◆ **YOUR OBJECTIVE**: Each line of data below must be printed exactly as written, with any pictures removed.

*** AVAILABLE DATA Section Begins ***

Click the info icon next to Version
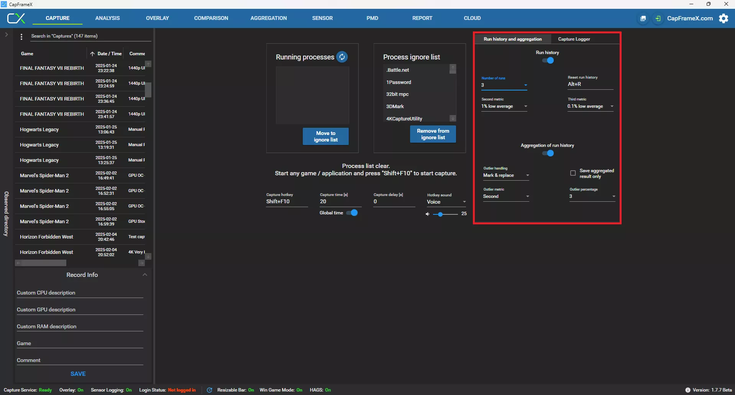Viewport: 735px width, 395px height. (687, 390)
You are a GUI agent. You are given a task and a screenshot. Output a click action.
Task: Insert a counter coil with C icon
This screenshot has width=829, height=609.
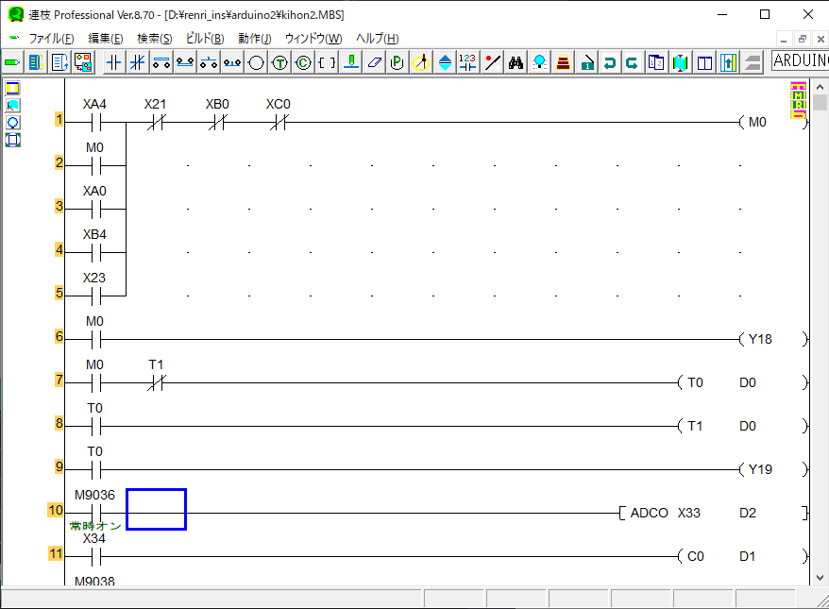(303, 62)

*** AVAILABLE DATA Section Ends ***

◆ **PROBLEM SOLUTION**:
Click the info icon next to Version
Viewport: 735px width, 395px height. (687, 390)
You are a GUI agent. You are given a task and a screenshot. Output a click action.
Task: Insert a counter coil with C icon
This screenshot has width=829, height=609.
(303, 62)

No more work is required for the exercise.